Primitives in Generics
John Nilsson
john at milsson.nu
Sat Jul 10 04:52:04 PDT 2010
On Sat, Jul 10, 2010 at 1:31 AM, Neal Gafter <neal at gafter.com> wrote:
> I'm referring to the binding of free
> names appearing in a lambda expression, which in the proposal are first
> sought in the scope of the target type (i.e. not lexically).
Are you arguing that this is a bad thing? If so: why?
To me this seems like a feature that could be quite useful. It's a way
to introduce an implicit scope. Maybe it could come in handy for
defining small DSLs in Java?
>> > C#'s generic delegate types such as Func<Arg,Return> can specialize over
>> > primitives and over different numbers of arguments. SAMs cannot.
>>
>> That is a separate problem which is also much broader, and should be
>> solved as such (i.e. reify generics, then you get that for function
>> types for free - any other solution is going to be partial, anyway).
>>
>
> This has nothing to do with reification. BGGA addresses the issue with its
> function types but does not reify.
There has been a lot of talk about reification to solve some problems.

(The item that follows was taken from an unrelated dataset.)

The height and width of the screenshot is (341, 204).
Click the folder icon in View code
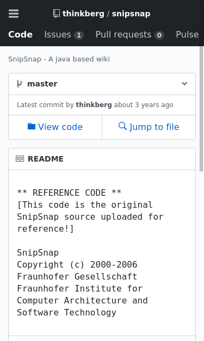pos(32,126)
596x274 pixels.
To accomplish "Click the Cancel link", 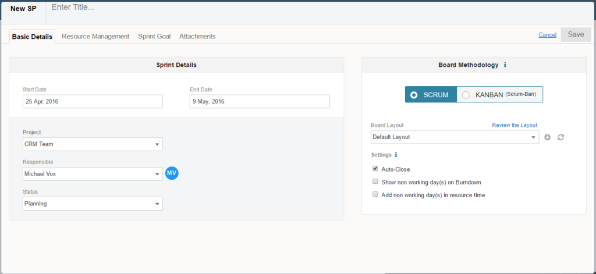I will (x=547, y=35).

Maybe this is off topic for lambda-dev but I have to ask if my
intuition is way of here:
To me reification is about bringing static information to the dynamic
domain to enable logic based on this information. But if the logic is
supposed to be based on static information, wouldn't it be better to
bring the logic into the static domain? Why add additional overhead at
runtime that could be resolved at compile time?